HHG-Schüler wienern Stolpersteine blank
Ute Hildebrand-Schute / WAZ 29.6.2016
9. Klasse des Heinrich-Heine-Gymnasiums startet Putzaktion mit ihrer Geschichtslehrerin. Margret Häken macht sonst Begehungen mit den Schülern
Wenn die SchülerInnen des Heinrich-Heine-Gymnasiums (HHG) nicht gerade vorher noch fleißig die Stolpersteine am Pferdemarkt 3 gewienert hätten, dann hätte die ältere Dame sie womöglich gar nicht bemerkt. So blieb sie stehen und studierte aufmerksam die Inschrift der Steine, die an das Schicksal der aus Polen stammenden jüdischen Familie Reder erinnern. Die Eltern starben im polnischen KZ, eine Tochter ist verschollen, die andere überlebte und wanderte später in die USA aus.
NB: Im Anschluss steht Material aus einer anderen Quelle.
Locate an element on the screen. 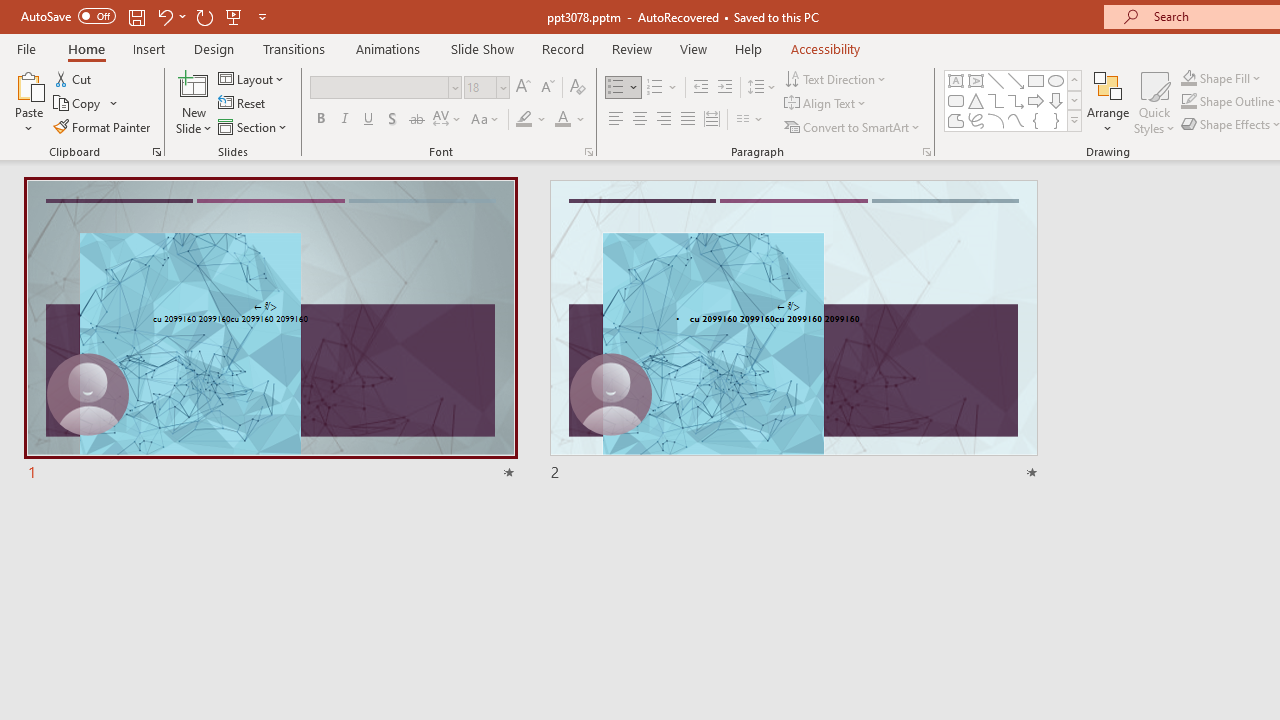 This screenshot has height=720, width=1280. 'Copy' is located at coordinates (78, 103).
Mit ihrer Geschichtslehrerin Margret Häken hatten sich die SchülerInnen der Klasse 9b des Gymnasiums am Dienstag auf den Weg in die Innenstadt gemacht, um Stolpersteine zu putzen. Den Anfang machten sie an der Essener Straße 17. Diese sechs Stolpersteine zur Erinnerung an die Familie Krauthammer hatte der Kölner Künstler Gunter Demnig 2006 verlegt, für einen davon hatte das Lehrerkollegium des HHG damals sogar die Patenschaft übernommen.
Begehung mit den Schülern
„Ich mache jedes Jahr mit den Klassen eine Begehung der Steine“, erzählt Margret Häken. „Dabei ist mir aufgefallen, dass viele Steine nicht mehr so schön leuchten.“ Und hat die Begehung deshalb in eine Putzaktion umgewandelt. Ausgerüstet mit Metall-Putzmittel und vielen weichen Lappen – für die musste „Opas alter Schlafanzug“ dran glauben – machten sich die Schüler auf den Weg zur Stadtmitte, um die Steine in der Nähe wieder zum Glänzen zu bringen.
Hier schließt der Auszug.